Problem description - Resume the news report on gold prices below, writing on from its final paragraph about renewed COVID-19 restrictions.

Passage provided -
──────

Spot gold rose 0.3% to $1,954.65 per ounce by 0118 GMT.

U.S. gold futures inched 0.1% lower to $1,959.90.

The dollar index was down 0.1% against its rivals, making gold more attractive for buyers holding other currencies.

Fed policymakers on Friday began fleshing out what their new tolerance for inflation will mean in practice, an issue critical to how investors and households reshape their own outlooks even if it may not be relevant to any immediate decisions by the U.S. central bank.

Investors are now looking forward to clues on Fed’s monetary policy as a slew of policymakers are due to make public speeches, including Chairman Jerome Powell, who will appear before Congressional committees later this week.

The resurgence in COVID-19 infections across the world in recent months has forced authorities to gradually reimpose bans including the mandatory use of masks in all closed public and private spaces.

──────

Material shown -
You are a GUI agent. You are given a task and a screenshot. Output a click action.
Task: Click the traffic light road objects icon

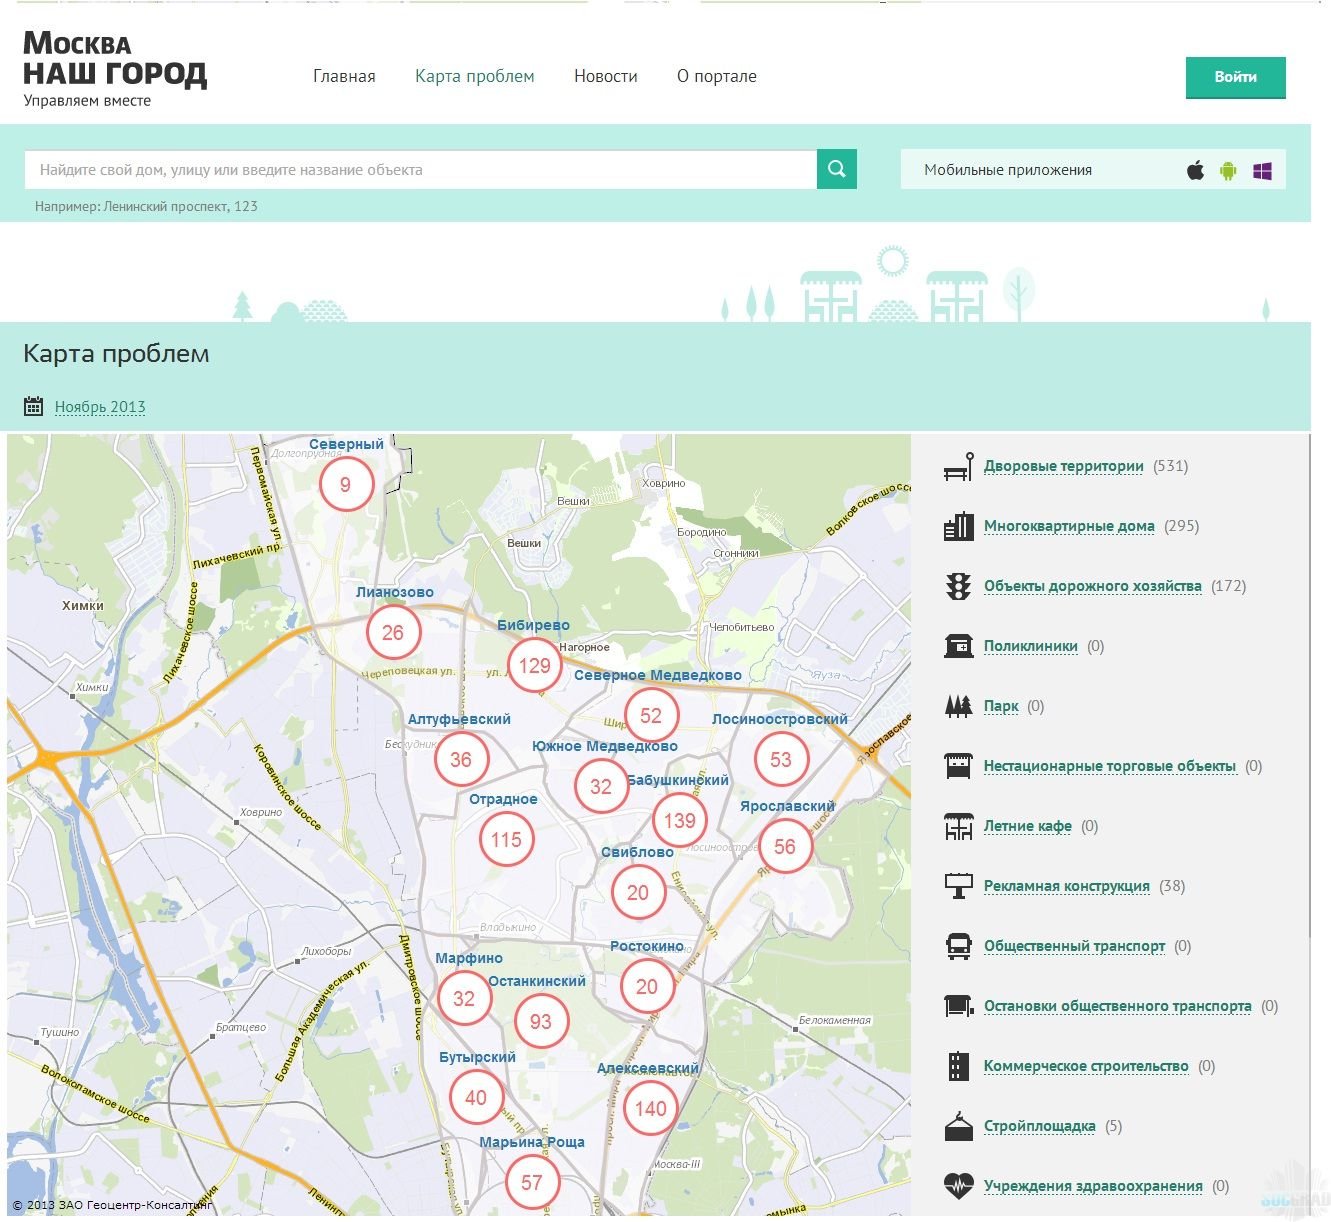tap(958, 586)
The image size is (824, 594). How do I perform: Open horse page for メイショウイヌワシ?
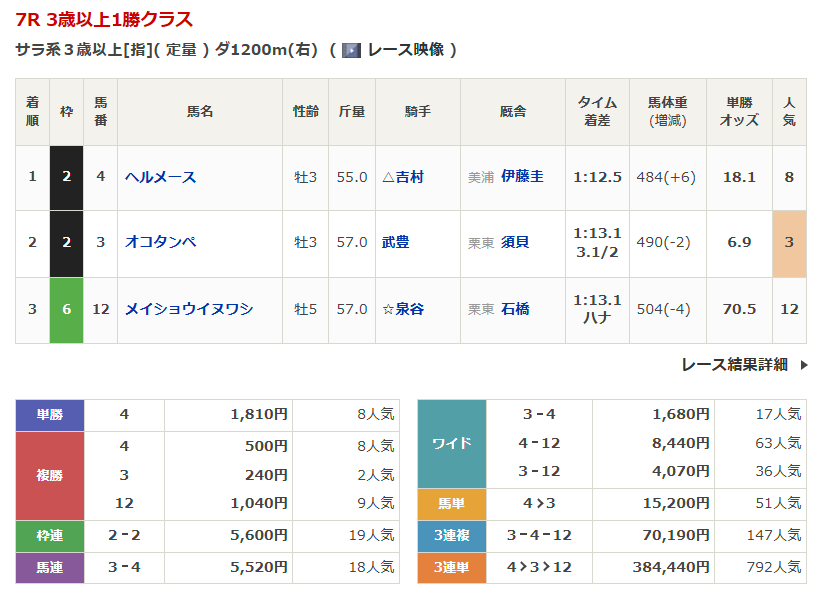pyautogui.click(x=189, y=309)
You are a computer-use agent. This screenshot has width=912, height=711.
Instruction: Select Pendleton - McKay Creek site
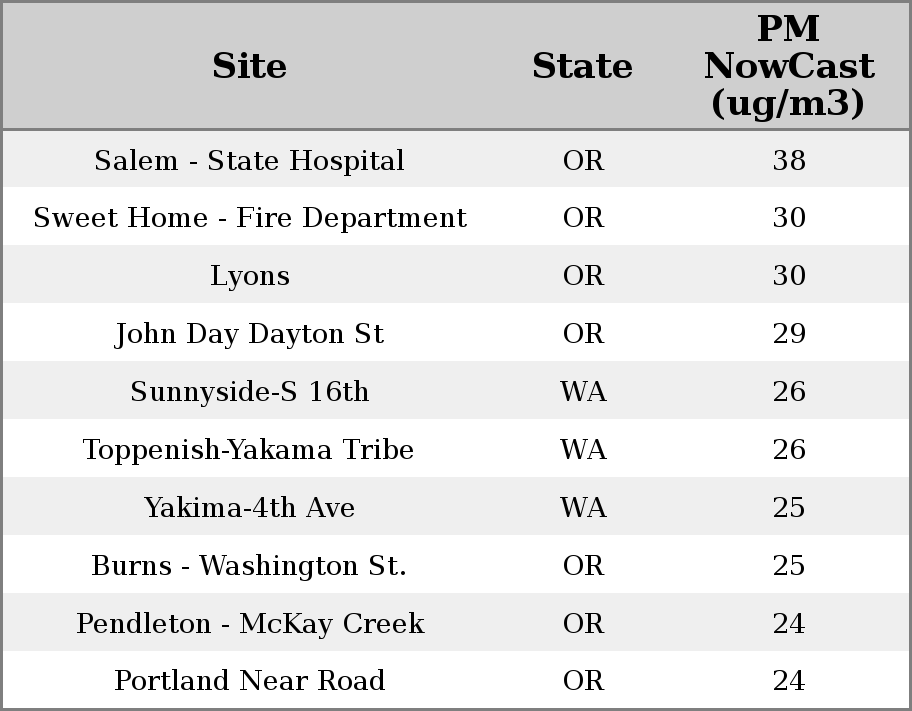click(x=250, y=624)
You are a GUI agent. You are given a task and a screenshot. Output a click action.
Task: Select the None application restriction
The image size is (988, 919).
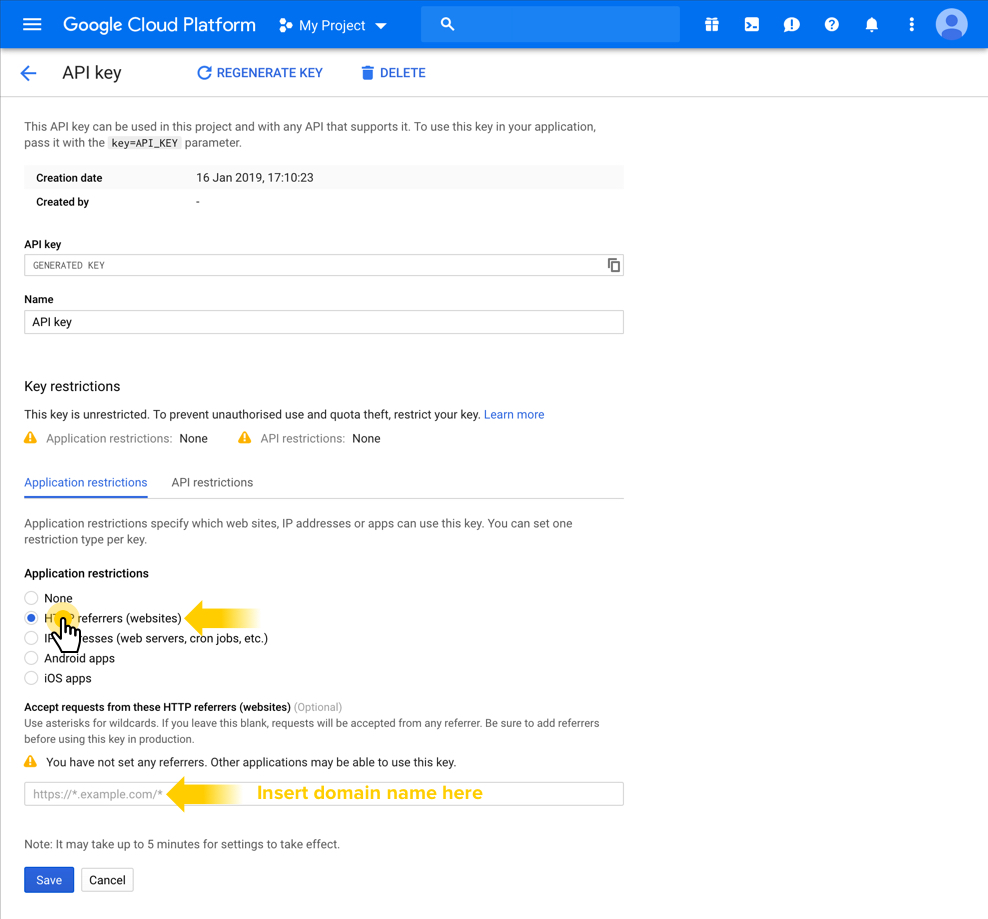click(x=32, y=598)
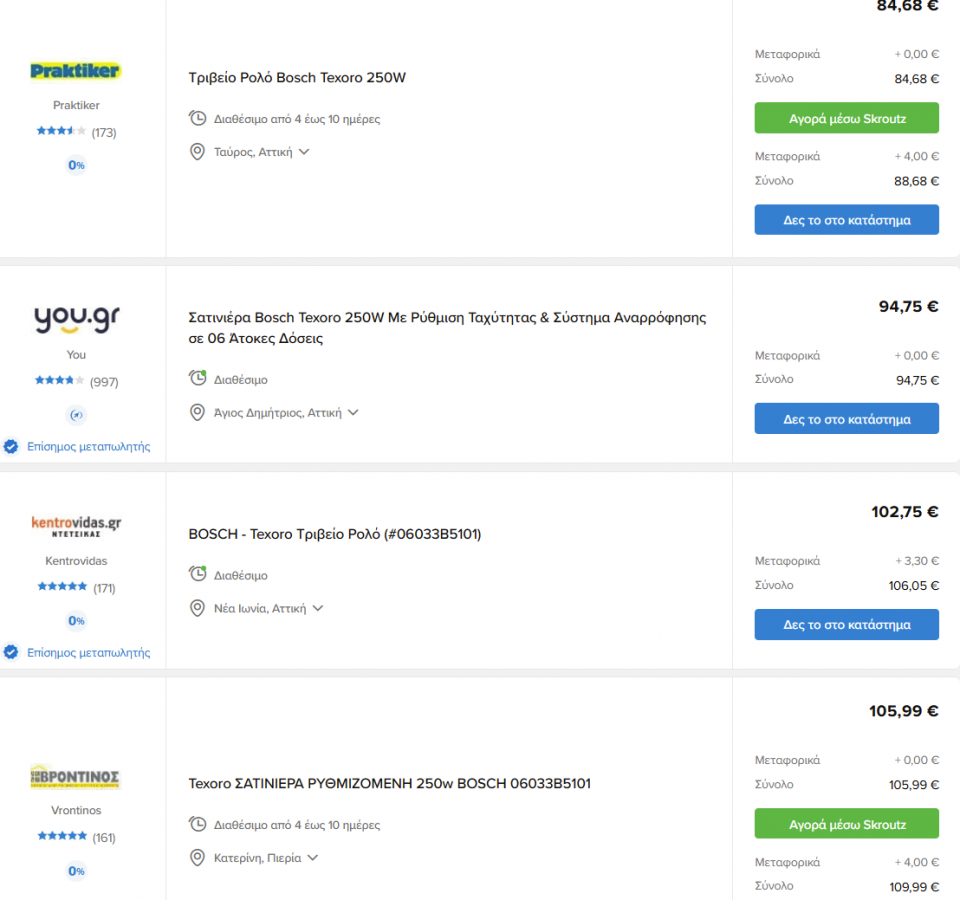Expand the Ταύρος, Αττική location dropdown
The image size is (960, 900).
pos(304,152)
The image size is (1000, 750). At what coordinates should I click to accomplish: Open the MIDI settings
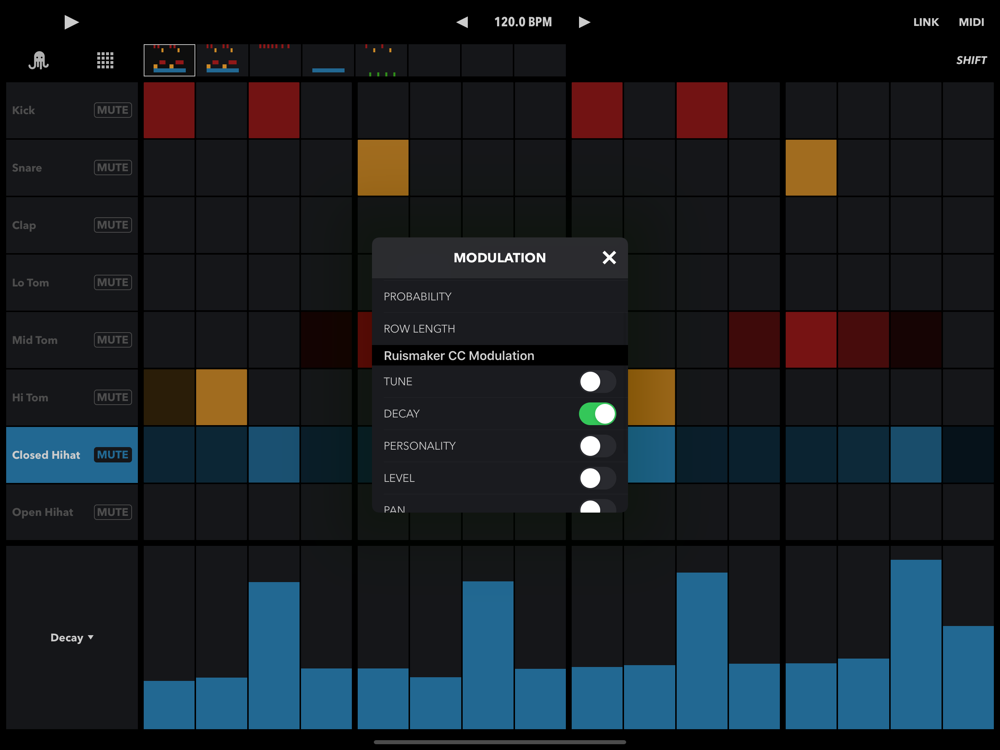pos(971,22)
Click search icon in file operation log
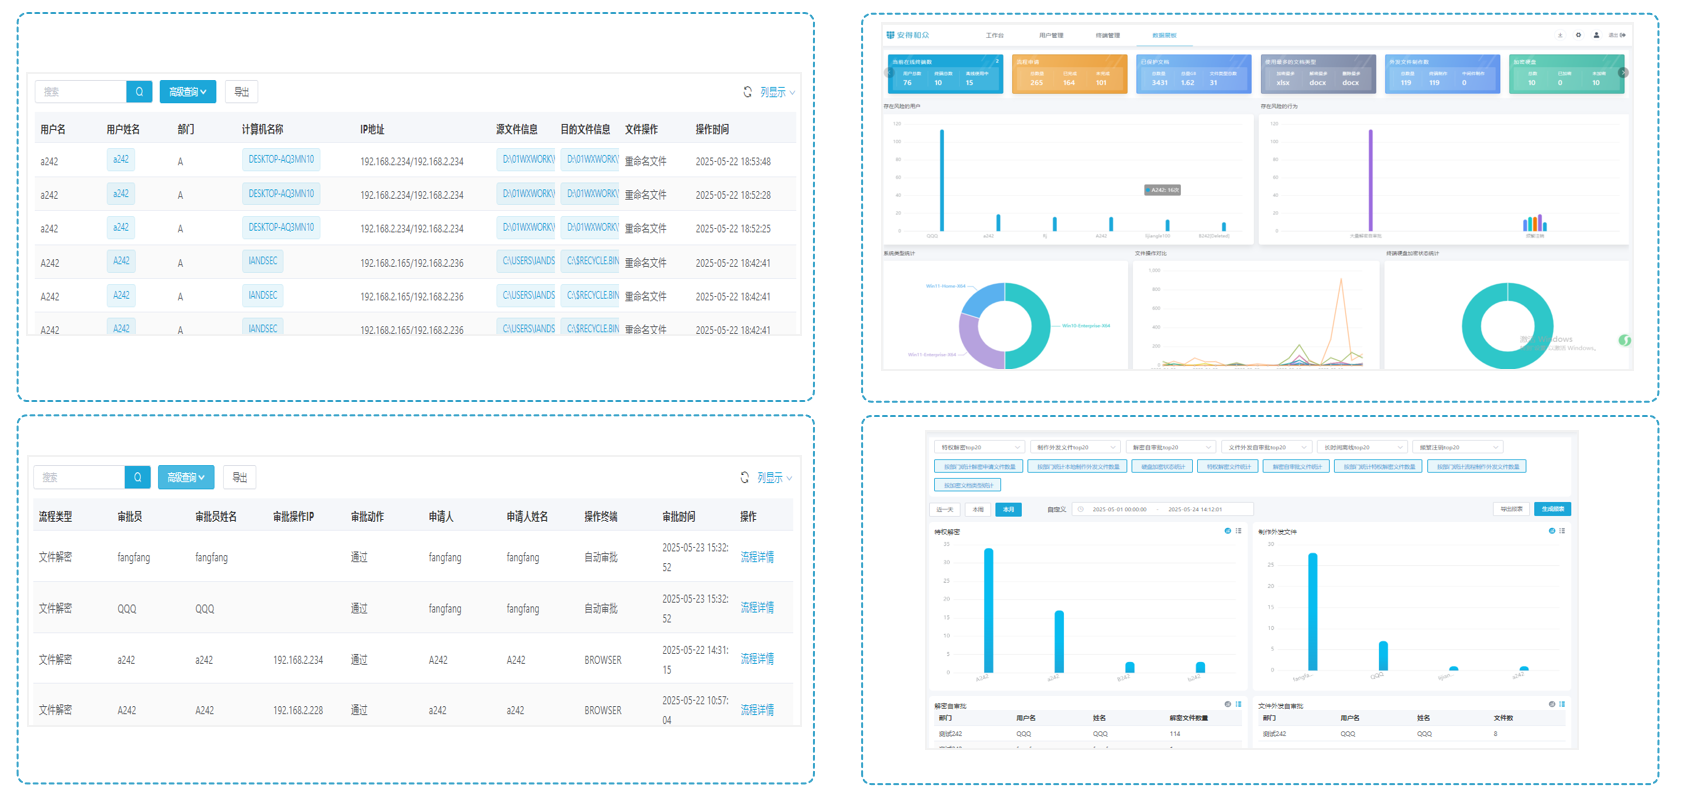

──────

Exercise result -
Britain’s health minister Matt Hancock said on Sunday a second national lockdown could be imposed if people don’t follow government rules designed to stop the spread of the coronavirus, while some European cities announced new restrictions to curb surging infections.

Gold speculators raised their net long position by 10,622 contracts to 165,251 in the week ended Sept. 15.

Holdings in SPDR Gold Trust, the world’s largest gold-backed exchange-traded fund, rose 1.03% to 1,259.84 tonnes on Friday.

Gold jewelers in India pinned hopes on an upcoming festive season, with dealers offering discounts for a fifth straight week to lure customers back to shops, as activity remained muted in Asian bullion hubs.

Silver gained 0.6% to $26.92 per ounce, platinum was up 1.3% to $939.75 and palladium was 0.8% to $2,374.93.